TASK BRIEF =
Transcribe every entry exactly, leaving out any pictures.

[Dataset entries]
--- START ---

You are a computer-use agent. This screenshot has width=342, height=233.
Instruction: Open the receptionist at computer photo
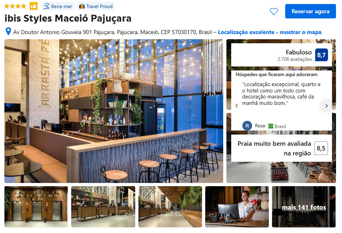237,207
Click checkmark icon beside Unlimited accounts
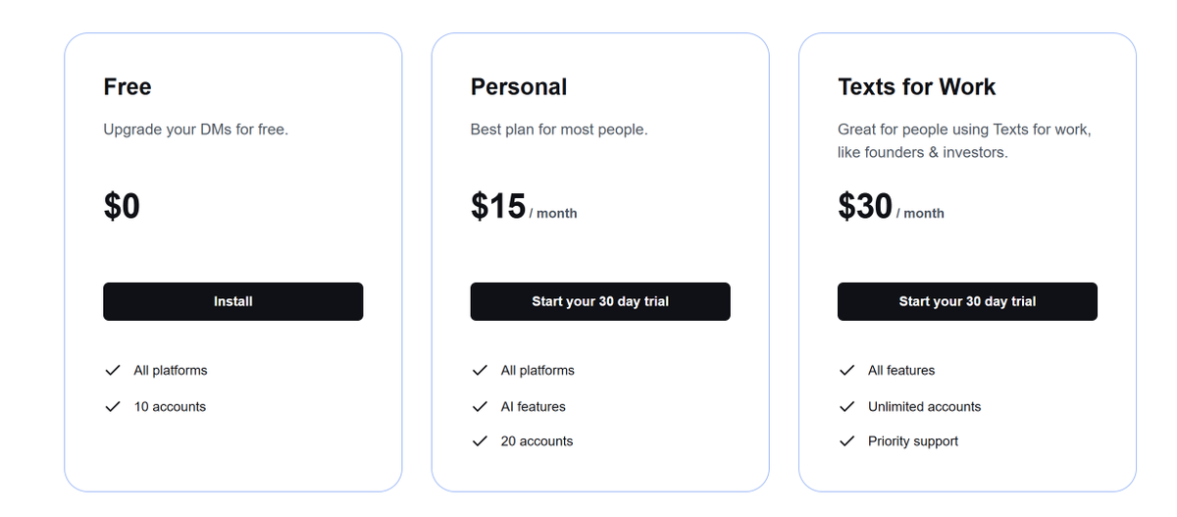Viewport: 1177px width, 517px height. [847, 406]
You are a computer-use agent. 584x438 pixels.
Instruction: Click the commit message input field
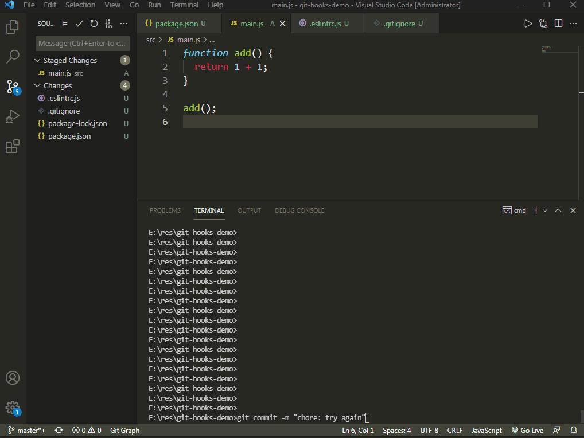(83, 43)
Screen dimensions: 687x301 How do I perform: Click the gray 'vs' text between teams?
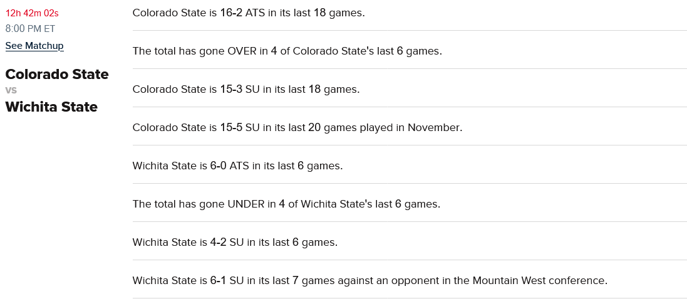(x=11, y=90)
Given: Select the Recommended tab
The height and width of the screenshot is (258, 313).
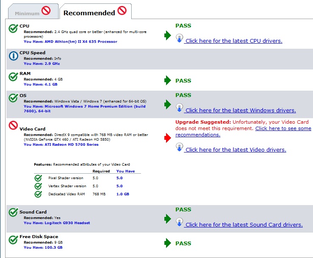Looking at the screenshot, I should click(x=96, y=11).
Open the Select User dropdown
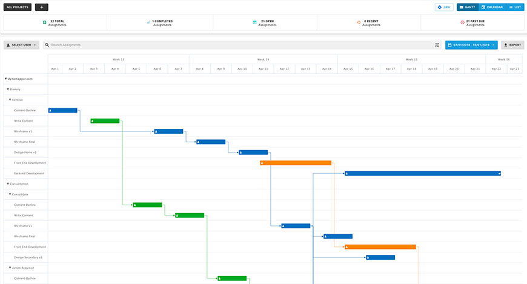Screen dimensions: 527x284 point(22,45)
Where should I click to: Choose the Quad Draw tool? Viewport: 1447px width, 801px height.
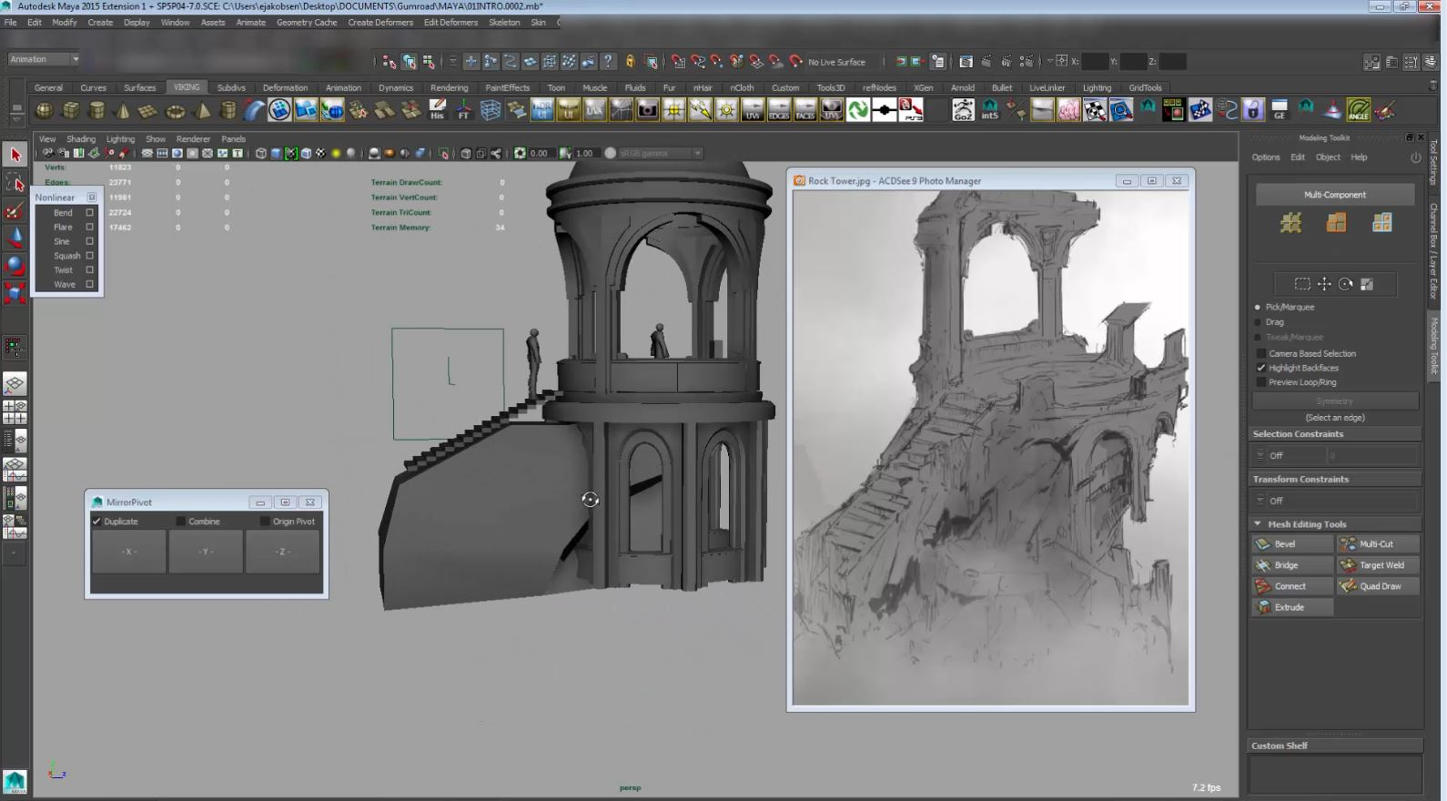1377,586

--- END ---

TASK OUTPUT =
You are a computer-use agent. This screenshot has width=342, height=233.
Instruction: Open the receptionist at computer photo
237,207
Click checkmark icon beside Unlimited accounts
Viewport: 1177px width, 517px height. [847, 406]
You are a computer-use agent. 584x438 pixels.
Instruction: Click the commit message input field
(83, 43)
Screen dimensions: 687x301 How do I perform: Click the gray 'vs' text between teams?
(x=11, y=90)
Given: Select the Recommended tab
The height and width of the screenshot is (258, 313).
Looking at the screenshot, I should click(x=96, y=11).
Open the Select User dropdown
Screen dimensions: 527x284 point(22,45)
Where should I click to: Choose the Quad Draw tool? Viewport: 1447px width, 801px height.
1377,586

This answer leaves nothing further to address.